Primo malware per Mac: il suo nome è Dok.

E’ stato scoperto, da un team di studiosi specializzati nella sicurezza informatica del Check Point, un nuovo tipo di malware, dato che la sua nuova vittima principale è l’ utente Mac.
Il suo nome è Dok, e si tratta di un virus molto particolare e aggressivo, capace di attaccare i dispositivi Apple con qualunque versione del sistema operativo MacOs. Primo malware per Mac: il suo nome è Dok.La sua diffusione avviene mediante email con una campagna di phishing con una firma digitale e “ufficiale” direttamente di Apple. A causa di questa firma, apparentemente ufficiale della casa, l’ email riesce a sfuggire ai controlli del Gatekeeper poiché questo esegue tutte le app firmate digitalmente dallo sviluppatore.

Come tante altre versioni di malware, anche Dok, quindi, viene diffuso attraverso delle email con un allegato infetto. Per quanto riguarda Dok, l’ email inviata rappresenta una lettera che fa presente all’ utente che all’ interno della propria dichiarazione dei redditi vi è un errore, ovviamente poi è presente un allegato zip che si invita ad aprire, per poi diffondere il virus. Ma non è finita qui: a questo punto Dok, manda un messaggio all’ interno del dispositivo in riferimento ad alcuni aggiornamenti di sicurezza . Il dispositivo quindi si “congela”, e l’ unica cosa che rimane da fare per sbloccarlo è inserire la password dell’ amministrazione del Mac. Questa operazione permette al virus di poter modificare tutte le impostazioni di rete in modo tale da poter dirottare le varie connessioni attraverso il server proxy pirata. Questo permetterà quindi, al malware di controllare qualunque operazione svolta dall’ utente come per esempio sarà in grado di estrapolare tutte le password utilizzate durante l’ accesso di diversi siti. Riuscirà, inoltre, a installare diversi moduli software e anche un certificato nuovo digitale relativo al portachiavi del computer.

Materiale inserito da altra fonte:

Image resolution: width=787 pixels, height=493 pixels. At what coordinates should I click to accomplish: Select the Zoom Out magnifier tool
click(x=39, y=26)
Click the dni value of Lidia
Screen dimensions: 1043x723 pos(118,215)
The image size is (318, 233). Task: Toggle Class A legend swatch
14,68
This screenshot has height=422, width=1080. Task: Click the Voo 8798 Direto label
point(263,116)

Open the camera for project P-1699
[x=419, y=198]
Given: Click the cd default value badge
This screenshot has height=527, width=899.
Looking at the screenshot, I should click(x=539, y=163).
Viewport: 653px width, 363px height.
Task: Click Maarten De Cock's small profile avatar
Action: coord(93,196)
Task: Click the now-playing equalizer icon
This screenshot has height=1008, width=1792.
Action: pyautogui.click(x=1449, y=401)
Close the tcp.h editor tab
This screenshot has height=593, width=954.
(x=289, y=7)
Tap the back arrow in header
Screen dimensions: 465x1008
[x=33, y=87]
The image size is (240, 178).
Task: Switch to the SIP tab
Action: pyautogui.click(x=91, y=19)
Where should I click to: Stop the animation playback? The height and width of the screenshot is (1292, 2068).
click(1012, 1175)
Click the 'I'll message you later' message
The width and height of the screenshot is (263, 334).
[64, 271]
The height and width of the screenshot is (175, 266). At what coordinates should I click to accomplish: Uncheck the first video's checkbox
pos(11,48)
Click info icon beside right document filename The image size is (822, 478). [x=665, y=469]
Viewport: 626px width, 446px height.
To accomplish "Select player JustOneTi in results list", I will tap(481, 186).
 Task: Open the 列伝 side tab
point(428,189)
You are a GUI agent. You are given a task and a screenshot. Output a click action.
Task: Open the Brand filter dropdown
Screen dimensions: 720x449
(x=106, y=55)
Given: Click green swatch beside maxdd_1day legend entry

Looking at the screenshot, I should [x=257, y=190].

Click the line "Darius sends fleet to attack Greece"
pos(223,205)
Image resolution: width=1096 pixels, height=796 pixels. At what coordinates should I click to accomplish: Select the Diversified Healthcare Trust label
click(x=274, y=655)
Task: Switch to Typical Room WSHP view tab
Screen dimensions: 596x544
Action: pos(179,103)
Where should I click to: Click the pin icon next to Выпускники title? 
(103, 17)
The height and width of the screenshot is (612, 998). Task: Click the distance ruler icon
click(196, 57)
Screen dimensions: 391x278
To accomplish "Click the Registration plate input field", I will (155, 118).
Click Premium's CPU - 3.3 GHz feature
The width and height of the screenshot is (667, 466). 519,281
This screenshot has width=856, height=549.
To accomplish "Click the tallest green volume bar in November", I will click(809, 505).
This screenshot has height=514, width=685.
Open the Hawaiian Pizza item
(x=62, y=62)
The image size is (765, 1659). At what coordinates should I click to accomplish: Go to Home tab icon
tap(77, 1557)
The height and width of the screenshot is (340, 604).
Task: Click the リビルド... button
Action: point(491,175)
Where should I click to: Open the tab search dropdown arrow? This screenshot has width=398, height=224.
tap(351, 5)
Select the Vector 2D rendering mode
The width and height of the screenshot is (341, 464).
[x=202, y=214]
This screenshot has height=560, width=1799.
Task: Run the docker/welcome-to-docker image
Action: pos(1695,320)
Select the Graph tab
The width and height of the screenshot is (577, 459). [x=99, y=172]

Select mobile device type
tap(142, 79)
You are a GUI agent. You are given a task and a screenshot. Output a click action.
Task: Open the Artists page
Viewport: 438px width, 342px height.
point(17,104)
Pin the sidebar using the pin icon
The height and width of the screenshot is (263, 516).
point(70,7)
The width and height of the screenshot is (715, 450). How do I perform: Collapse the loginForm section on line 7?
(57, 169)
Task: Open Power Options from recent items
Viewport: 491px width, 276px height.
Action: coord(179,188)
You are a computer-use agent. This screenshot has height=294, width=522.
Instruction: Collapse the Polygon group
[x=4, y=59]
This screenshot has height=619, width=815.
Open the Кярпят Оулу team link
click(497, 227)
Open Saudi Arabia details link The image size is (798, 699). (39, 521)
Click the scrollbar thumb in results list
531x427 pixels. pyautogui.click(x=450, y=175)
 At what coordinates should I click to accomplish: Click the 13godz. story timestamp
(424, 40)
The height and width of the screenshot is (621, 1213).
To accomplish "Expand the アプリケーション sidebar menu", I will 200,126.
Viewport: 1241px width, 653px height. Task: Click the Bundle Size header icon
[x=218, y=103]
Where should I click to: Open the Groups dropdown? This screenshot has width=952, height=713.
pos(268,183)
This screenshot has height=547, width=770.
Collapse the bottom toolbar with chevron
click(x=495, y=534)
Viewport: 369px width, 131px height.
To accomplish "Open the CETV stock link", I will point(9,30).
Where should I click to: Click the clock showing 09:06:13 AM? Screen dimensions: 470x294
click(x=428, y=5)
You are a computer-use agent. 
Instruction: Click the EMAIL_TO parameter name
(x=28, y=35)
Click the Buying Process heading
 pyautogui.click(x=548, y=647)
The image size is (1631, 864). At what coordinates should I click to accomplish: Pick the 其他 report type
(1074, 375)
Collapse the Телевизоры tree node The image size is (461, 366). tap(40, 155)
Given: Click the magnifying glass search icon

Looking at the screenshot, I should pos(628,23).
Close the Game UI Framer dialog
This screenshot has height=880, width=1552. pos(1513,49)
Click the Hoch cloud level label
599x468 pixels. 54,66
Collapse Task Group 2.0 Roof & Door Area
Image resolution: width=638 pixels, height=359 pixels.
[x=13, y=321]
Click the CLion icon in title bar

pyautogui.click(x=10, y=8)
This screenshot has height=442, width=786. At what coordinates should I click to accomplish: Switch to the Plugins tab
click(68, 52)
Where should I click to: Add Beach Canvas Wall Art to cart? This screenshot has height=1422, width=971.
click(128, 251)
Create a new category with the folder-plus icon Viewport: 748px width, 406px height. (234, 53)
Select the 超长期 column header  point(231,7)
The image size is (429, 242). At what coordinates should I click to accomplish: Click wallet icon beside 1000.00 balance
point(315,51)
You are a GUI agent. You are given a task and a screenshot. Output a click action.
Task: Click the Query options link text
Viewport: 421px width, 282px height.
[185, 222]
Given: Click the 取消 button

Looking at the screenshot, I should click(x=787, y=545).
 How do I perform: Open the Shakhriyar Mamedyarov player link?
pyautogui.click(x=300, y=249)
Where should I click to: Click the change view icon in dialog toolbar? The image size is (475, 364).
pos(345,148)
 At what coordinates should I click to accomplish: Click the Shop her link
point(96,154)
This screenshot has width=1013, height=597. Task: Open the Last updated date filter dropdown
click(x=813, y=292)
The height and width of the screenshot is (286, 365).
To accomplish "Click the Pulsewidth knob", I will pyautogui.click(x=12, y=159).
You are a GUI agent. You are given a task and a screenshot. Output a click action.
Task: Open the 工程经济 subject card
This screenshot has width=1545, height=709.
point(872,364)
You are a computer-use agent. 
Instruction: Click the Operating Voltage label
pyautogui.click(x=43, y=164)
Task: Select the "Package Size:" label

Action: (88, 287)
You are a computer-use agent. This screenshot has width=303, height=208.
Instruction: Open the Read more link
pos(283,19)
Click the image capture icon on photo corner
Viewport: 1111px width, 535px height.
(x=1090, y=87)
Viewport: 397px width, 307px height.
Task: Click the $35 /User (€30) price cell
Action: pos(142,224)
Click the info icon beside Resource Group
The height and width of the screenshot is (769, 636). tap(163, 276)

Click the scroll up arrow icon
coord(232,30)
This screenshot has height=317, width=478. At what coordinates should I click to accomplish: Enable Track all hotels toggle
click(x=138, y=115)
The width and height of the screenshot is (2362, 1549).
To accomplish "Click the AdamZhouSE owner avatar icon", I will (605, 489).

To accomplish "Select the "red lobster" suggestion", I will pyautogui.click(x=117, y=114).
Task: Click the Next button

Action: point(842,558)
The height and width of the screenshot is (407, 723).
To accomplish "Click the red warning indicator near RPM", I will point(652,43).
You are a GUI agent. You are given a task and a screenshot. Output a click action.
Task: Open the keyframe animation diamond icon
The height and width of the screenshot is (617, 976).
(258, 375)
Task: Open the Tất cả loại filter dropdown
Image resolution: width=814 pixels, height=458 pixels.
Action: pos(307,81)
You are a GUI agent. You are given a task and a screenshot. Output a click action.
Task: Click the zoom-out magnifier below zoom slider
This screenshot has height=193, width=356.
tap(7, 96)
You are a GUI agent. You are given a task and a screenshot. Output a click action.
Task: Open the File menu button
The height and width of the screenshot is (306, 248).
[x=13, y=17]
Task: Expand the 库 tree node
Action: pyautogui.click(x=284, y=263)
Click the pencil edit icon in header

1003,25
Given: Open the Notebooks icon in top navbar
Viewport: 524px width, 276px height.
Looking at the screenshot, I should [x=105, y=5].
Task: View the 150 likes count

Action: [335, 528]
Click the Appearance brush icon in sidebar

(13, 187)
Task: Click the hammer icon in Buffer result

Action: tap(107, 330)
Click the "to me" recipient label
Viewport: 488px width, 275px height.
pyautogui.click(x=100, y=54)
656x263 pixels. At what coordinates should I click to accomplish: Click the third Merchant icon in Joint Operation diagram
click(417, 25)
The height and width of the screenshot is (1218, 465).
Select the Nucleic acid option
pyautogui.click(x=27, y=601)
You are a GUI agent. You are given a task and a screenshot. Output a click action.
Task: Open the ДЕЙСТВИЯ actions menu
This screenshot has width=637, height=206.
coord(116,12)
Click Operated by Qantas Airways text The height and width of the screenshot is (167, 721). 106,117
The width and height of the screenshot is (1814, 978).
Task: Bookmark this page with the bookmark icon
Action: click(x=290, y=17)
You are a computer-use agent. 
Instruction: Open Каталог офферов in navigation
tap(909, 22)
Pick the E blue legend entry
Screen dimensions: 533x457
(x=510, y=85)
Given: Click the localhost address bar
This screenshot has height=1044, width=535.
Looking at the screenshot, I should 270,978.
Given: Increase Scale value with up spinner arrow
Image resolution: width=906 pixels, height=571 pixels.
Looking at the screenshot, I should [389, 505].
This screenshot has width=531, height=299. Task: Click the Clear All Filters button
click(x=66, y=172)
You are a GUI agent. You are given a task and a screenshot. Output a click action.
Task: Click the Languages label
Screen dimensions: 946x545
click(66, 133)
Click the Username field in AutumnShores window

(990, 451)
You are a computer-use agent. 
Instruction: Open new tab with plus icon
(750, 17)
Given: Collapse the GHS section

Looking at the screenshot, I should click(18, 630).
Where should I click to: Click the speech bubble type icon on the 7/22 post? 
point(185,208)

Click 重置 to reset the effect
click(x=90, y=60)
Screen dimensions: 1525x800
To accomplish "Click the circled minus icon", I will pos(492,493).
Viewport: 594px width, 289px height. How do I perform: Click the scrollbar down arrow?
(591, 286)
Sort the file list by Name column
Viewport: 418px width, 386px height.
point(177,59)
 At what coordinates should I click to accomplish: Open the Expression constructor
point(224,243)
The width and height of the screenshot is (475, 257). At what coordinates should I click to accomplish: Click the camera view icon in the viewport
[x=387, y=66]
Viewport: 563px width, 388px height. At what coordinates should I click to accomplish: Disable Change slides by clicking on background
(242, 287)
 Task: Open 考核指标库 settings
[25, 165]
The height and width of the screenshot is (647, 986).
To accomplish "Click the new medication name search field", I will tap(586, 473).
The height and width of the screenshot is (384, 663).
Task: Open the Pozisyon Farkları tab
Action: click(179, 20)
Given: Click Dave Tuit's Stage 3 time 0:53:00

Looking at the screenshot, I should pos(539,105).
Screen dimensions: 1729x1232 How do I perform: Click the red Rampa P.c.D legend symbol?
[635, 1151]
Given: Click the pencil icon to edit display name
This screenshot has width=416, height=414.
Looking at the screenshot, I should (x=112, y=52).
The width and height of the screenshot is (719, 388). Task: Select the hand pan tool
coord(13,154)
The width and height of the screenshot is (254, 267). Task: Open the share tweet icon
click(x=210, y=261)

Dok, ovvero il primo malware per Mac, è da considerare una minaccia non molto grave, dato che presenta un punto debole molto grande ovvero che soltanto con delle autorizzazioni dell’ utente può diventare davvero funzionale. E’ per questo che l’ utente deve essere capace di riconoscere richieste insolite e quindi non attivare l’ autorizzazione in maniera tale che blocchi fin da subito il virus.
Anche se ormai può sembrare scontata, la miglior cosa da fare rimane sempre e comunque quella di non aprire alcun file allegato di email anomale sopratutto con mittenti ignoti.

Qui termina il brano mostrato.